For example, the idea of rolling submissions of BLAs and NDAs offered a means for companies to make progress in the development of new drugs at a faster pace. The tenure of Dr. Gottlieb as Commissioner is characterized by the notion that resources were best used in a way that maximized impact when it came to development and in the area of safety, focused on those areas where there was the most risk, rather than spread resources evenly across the risk spectrum. To that end, across a broad spectrum of development, there has been change effected in the way the agency is going about its business – from the faster development of generic drugs to new heights in the approval of new molecular entities.





Also during his time at FDA, the agency oversaw approvals of huge steps forward, particularly in oncology.





He has also not been shy to tackle large issues – vaping among youth and the opioid epidemic.





Moreover, he has not kept what he was thinking and doing a secret. Dr. Gottlieb is someone I’ve known for a long time and he always liked to talk. But as Commissioner, just as he did during his days at the American Enterprise Institute where he frequently published his opinions and ideas, he continued to do so through the issuance of “Statements from the Commissioner”. These were not one-offs. Rather there were topics, such as the development of a response to the opioid epidemic to the pursuit of more generic approvals to the development of pathways to speed the regulatory oversight over the approval process for new therapies, whereby he marked progress and communicated to stakeholders not only what was happening, but much of the reasoning behind it. Whereas past commissioners relied on a more reactive means of communications – providing updates during Congressional testimony and speeches for example, he took more of an initiative to be proactive. In doing so, he did it not only broadly speaking – on a range of topics, but with depth as well.
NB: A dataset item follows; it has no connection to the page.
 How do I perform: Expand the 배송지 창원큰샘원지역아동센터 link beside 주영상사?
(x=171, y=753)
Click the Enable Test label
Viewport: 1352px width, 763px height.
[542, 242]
All of this changed what we have come to expect of someone heading FDA. The question becomes – now what? As he leaves the office, he demonstrated that one can have vision, ideas on how to execute that vision, and ability to do it when needed, all the while communicating transparently about it. He came to the office having had a long time to think about the role beforehand and he was effective in making change that had a positive impact. In addition, he is a snappy dresser. One hopes there is a similar presence that can keep the bar where it has been set.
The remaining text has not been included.